Yivi

  • Name: Yivi
  • URL: https://docs.yivi.app/what-is-yivi/
  • Category: attribute-based credential wallet / selective-disclosure identity infrastructure / scheme-manager-governed trust-scheme middleware / privacy-preserving authentication stack
  • Summary: Yivi, formerly IRMA (I Reveal My Attributes), is best understood not as just another identity wallet or EUDI-compliance app, but as a long-running implementation of Idemix-style attribute-based credentials with an unusually explicit trust-scheme architecture. Its core mechanism splits the stack into scheme managers that sign and distribute issuer and credential catalogs, issuers that sign credential attributes, client-held credentials that share a hidden holder secret across credentials, requestor-plus-IRMA-server session orchestration, and optional keyshare servers that add PIN and device binding while partially re-centralizing use. That makes Yivi a useful historical and structural comparison point for Self Protocol, ZKPassport, cheqd, Zupass, and EUDI-wallet-oriented stacks: it keeps selective disclosure, issuer admission, credential-catalog governance, device binding, and protocol interoperability as distinct layers instead of flattening them into one generic identity wallet.
  • What it does:
    • Lets users receive digitally signed attributes from trusted issuers in a mobile wallet and selectively disclose only the requested attributes to verifiers
    • Supports three main session types: issuance, disclosure, and attribute-based signatures on messages or documents
    • Uses scheme-manager-signed directory structures to distribute issuer metadata, public keys, credential definitions, logos, and optional keyshare-server configuration to apps and servers
    • Reuses a hidden holder secret across a user’s credentials so verifiers can confirm multiple disclosed credentials belong to one holder without learning the secret itself
    • Optionally uses a keyshare server that combines PIN checks, SE/TEE-backed challenge-response, and split-secret cryptography to strengthen device binding and enable remote blocking after loss or theft
    • Is actively positioning itself toward EUDI-wallet interoperability, multi-trust-scheme support, and additional credential formats such as SD-JWT VC while preserving a privacy-first posture
  • Key claims:
    • The scheme manager is the clearest control surface in Yivi’s architecture. The docs explicitly say the scheme manager signs and distributes all issuer information, issuer public keys, and credential definitions, and has exclusive control over which issuers may join the domain and what credential types they may issue.

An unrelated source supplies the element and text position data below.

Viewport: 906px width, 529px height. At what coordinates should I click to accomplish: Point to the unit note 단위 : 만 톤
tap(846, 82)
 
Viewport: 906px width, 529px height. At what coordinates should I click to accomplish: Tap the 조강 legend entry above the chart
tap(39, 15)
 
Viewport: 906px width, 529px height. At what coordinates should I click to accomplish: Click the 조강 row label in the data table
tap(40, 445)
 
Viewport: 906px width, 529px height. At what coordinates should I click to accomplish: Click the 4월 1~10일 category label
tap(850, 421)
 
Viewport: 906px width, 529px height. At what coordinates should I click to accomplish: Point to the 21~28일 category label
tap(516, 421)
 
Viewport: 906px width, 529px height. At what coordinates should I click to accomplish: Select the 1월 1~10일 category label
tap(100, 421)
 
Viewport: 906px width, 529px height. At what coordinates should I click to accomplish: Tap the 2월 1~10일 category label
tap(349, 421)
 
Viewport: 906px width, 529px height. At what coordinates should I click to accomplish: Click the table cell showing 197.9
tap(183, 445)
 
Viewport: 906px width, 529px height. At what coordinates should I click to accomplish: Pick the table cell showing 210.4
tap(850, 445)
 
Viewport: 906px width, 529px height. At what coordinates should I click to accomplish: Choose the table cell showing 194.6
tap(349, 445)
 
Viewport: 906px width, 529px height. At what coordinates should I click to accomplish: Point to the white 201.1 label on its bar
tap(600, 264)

    • Yivi is analytically useful because it keeps credential governance separate from credential cryptography. The Idemix selective-disclosure layer is one thing; the signed scheme directory, requestor-server session flow, and trust-anchor distribution are separate and visible layers.
    • The shared holder-secret design is important because it exposes a concrete answer to a recurring identity-wallet problem: how to prove multiple credentials belong to one holder without simply reverting to a globally exposed account identifier. Yivi’s answer is a hidden common secret embedded across credentials.
    • The keyshare server is an especially valuable tradeoff surface. The technical overview and keyshare docs say it strengthens binding through PIN checks, remote blocking, and split-secret cooperation, but they also say this reduces decentralization, introduces an online dependency, and leaks a limited amount of session metadata to the keyshare operator.
    • Attribute-based signatures make Yivi more than a login rail. The docs emphasize that users can sign messages with attached credential facts, which gives the corpus a useful earlier comparison point for later credential-presentation and signed-authorization systems.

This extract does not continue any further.